Mais toute la question est de savoir s’il faut considérer le fantasme de séduction comme une simple déformation défensive et projective de la composante positive du complexe d’Œdipe*, ou s’il faut y voir la traduction d’une donnée fondamentale : le fait que la sexualité de l’enfant est tout entière structurée par quelque chose qui lui vient comme de l’extérieur : la relation entre les parents, le désir des parents qui préexiste au désir du sujet et lui donne une forme. En ce sens, la séduction réellement vécue aussi bien que le fantasme de séduction ne seraient que l’actualisation d’une telle donnée.

Dans la même ligne de pensée, Ferenczi, reprenant à son compte en 1932 (8) la théorie de la séduction, a pu décrire comment la sexualité adulte (« le langage de la passion ») faisait véritablement effraction dans le monde infantile (« le langage de la tendresse »).

Le danger d’un tel renouveau de la théorie de la séduction serait de renouer avec la notion préanalytique d’une innocence sexuelle de l’enfant que viendrait pervertir la sexualité adulte.
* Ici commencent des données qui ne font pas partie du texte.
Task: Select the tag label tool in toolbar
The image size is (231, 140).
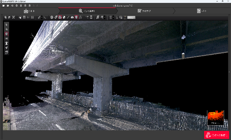Action: (x=56, y=17)
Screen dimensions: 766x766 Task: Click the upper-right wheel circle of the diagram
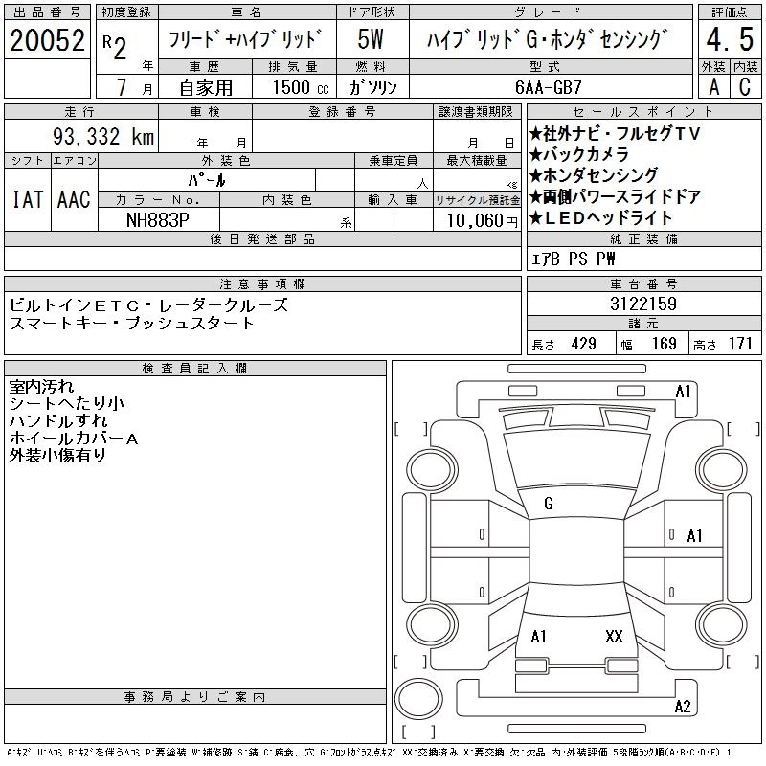[717, 466]
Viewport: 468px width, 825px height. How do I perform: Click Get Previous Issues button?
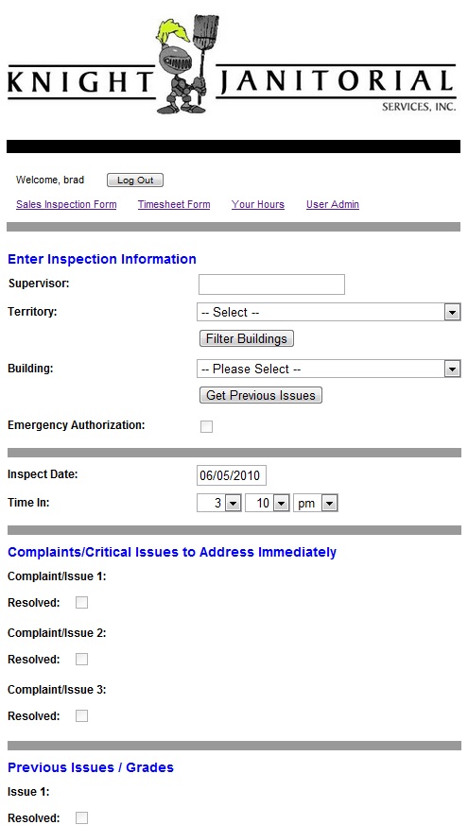(261, 395)
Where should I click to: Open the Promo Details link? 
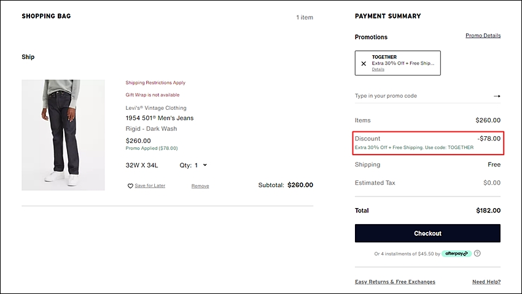(483, 36)
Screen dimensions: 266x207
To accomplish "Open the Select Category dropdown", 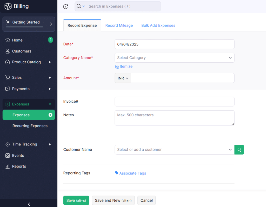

Ce que refuse Freud, c’est que l’on puisse parler d’un monde de l’enfant ayant son existence propre avant que cette effraction, ou cette perversion, se produise. Il semble que ce soit pour cette raison qu’il range en dernière analyse la séduction parmi les « fantasmes originaires » dont il reporte l’origine à la préhistoire de l’humanité. La séduction ne serait pas essentiellement un fait réel, situable dans l’histoire du sujet, mais une donnée structurale qui ne pourrait être transposée historiquement que sous la forme d’un mythe.